A culture clash with my mixed race daughter over a dog





This is an incident that happened in 2018 and I am still scouring the streets for a dog which has caused no end of misery in my household. My daughter, Maelo, was followed by a dog from the end of our street to our home in the summer. We live in a neighbourhood over run by cats. Dogs? A rare sight for some unknown reason.

Maelo called me from the street in bewilderment over this dog. She was convinced that it was a stray needing rescuing. I stepped out and examined the dog. It seemed incredibly excitable and was literally bounding around us. Maelo wanted to bring it into our place and look after it till it was ‘rescued’. It’s been decades since I have had any personal contact with a dog.

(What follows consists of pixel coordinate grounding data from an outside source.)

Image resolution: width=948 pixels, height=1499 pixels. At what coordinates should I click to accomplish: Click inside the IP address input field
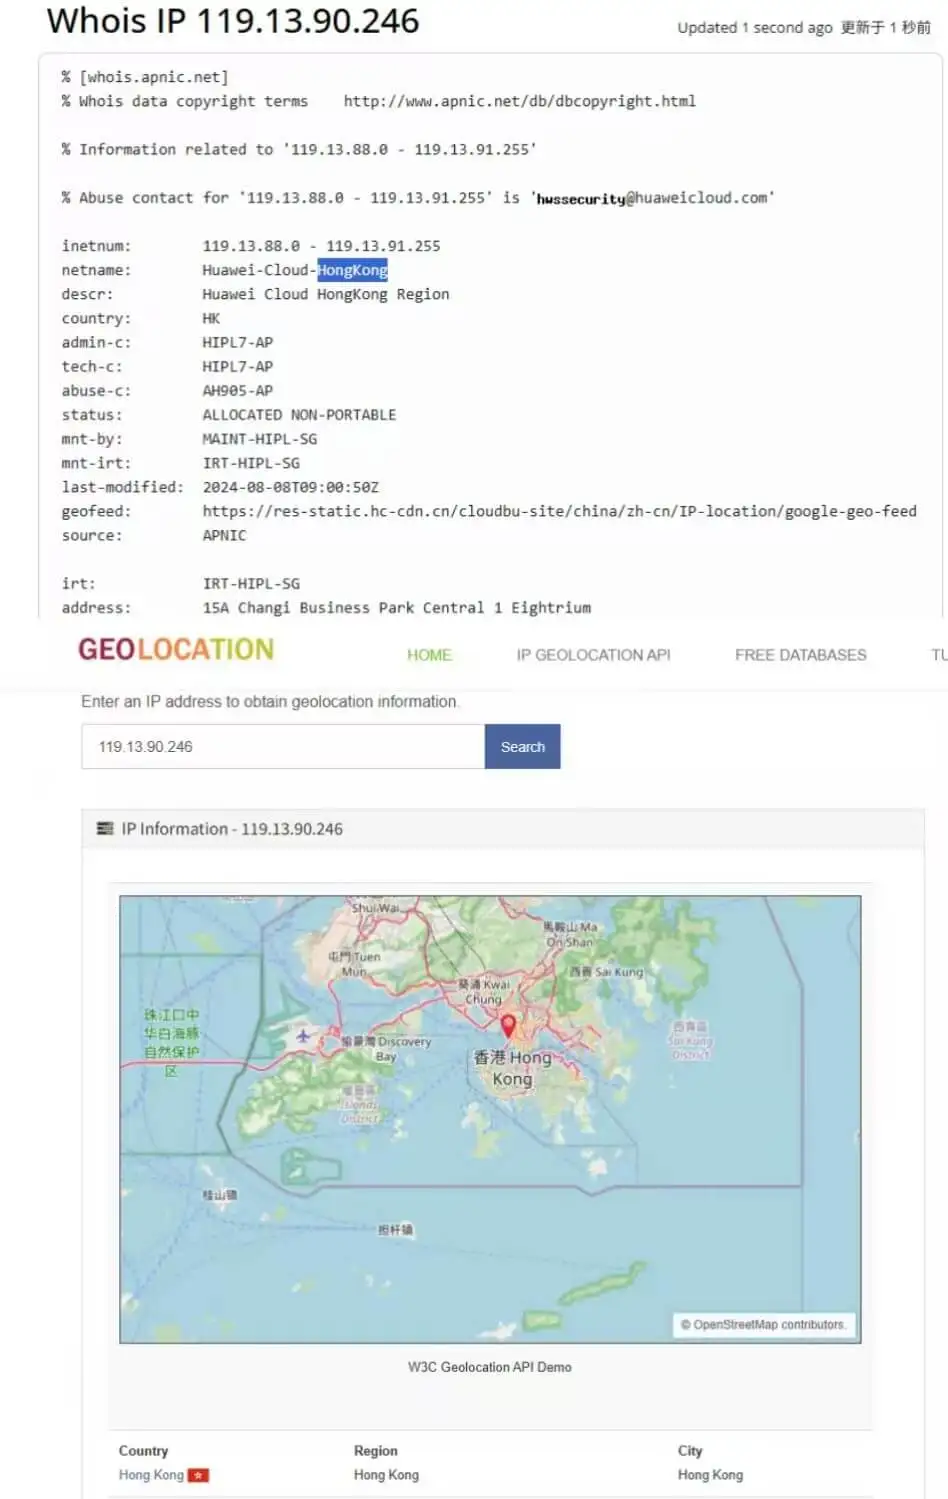tap(280, 746)

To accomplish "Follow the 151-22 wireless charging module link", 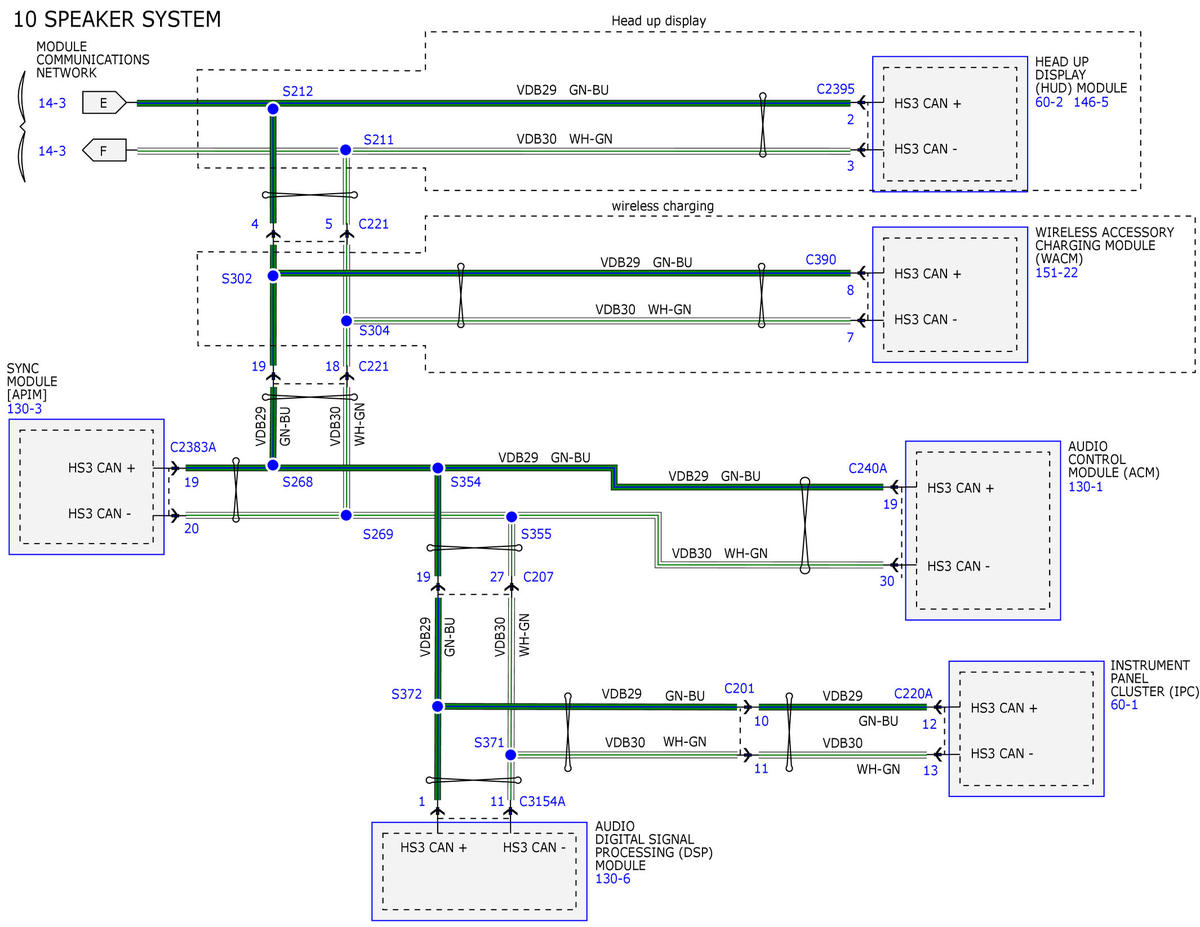I will coord(1056,273).
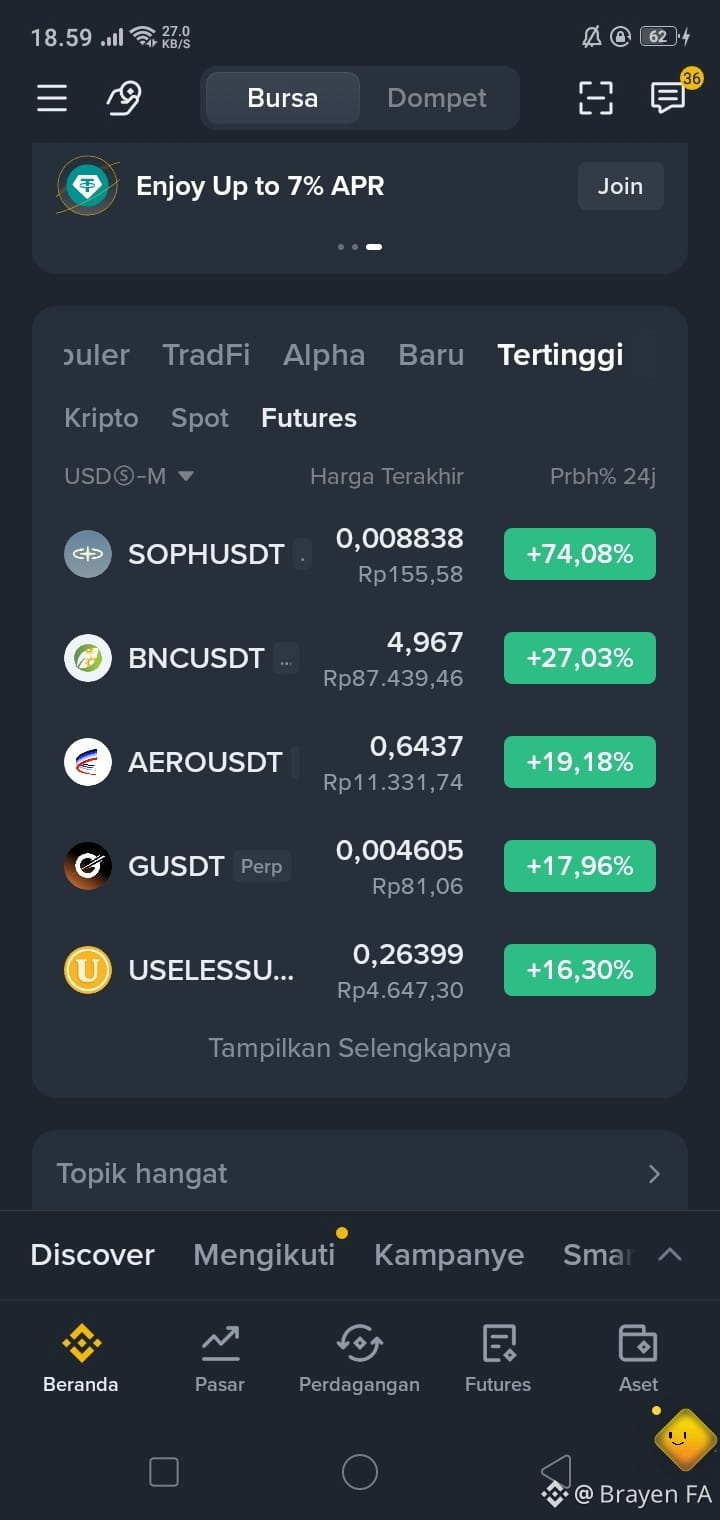Screen dimensions: 720x1520
Task: Tap the Join button for 7% APR
Action: coord(621,186)
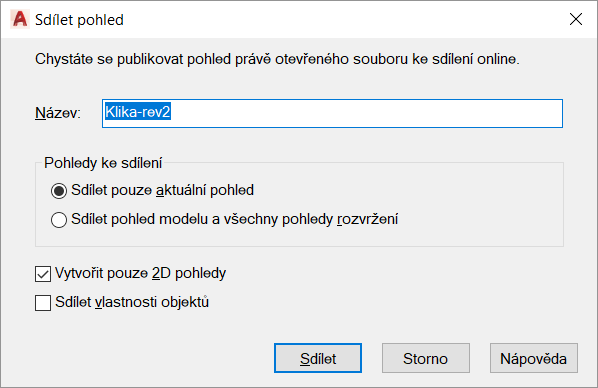The height and width of the screenshot is (388, 598).
Task: Select the highlighted Klika-rev2 text
Action: point(138,112)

Instead of immediately agreeing to her request, I drew upon my childhood growing up in Asia where dogs were allowed to roam the neighbourhood till their owners returned from work and reclaimed them off the streets. My own father would walk around the streets, lead in hand, calling out to our dog. Most dog owners did this. The hour between 6 to 7pm was the ‘dog hour’. Quite often it took longer because the dogs weren’t keen on coming back and preferred roaming the streets with their pals. It all seemed sensible especially when I compare this practice to the high dog walking rates being charged currently. Anyway, I digress.
Drawing upon my personal experience I declared that the dog was probably enroute back home and did not need any saviours. Maelo counter declared that she was going to call an “English friend” for an opinion because this was “not Asia”. Her friend did not answer her call and the dog sped off at that moment.

Maelo was distressed and adamant that the dog was lost. In the meantime, our ‘rescue cat’ which officially moved in with us on the day of Margaret Thatcher’s funeral (I kid you not) was cowering at the window watching all of this. This cat lives in a semi-permanent state of anxiety after having been abused for two years prior to becoming Maelo’s pet. Bringing a big dog in would have caused it major trauma. 

Minutes later the ‘English friend’ returned the call and surmised that the dog was a stray because “dogs aren’t allowed out on their own in this country”. In that instant I felt the weight of a culture clash which was further compounded by Maelo’s accusing look and distress. We went out looking for the dog straight away but couldn’t find it. No ‘lost’ posters have been put up either in the area since. The photo accompanying this blog is something that I took off the internet after Googling ‘Golden Dog’. Sigh, it will be another stick for my daughter to beat me with. 

I have spent decades putting time and effort integrating into British culture and all it took was for a dog to propel me back to those days when I thought ‘Marylebone’ was pronounced as ‘Mary-Lee-Bone’. The perils of being an immigrant.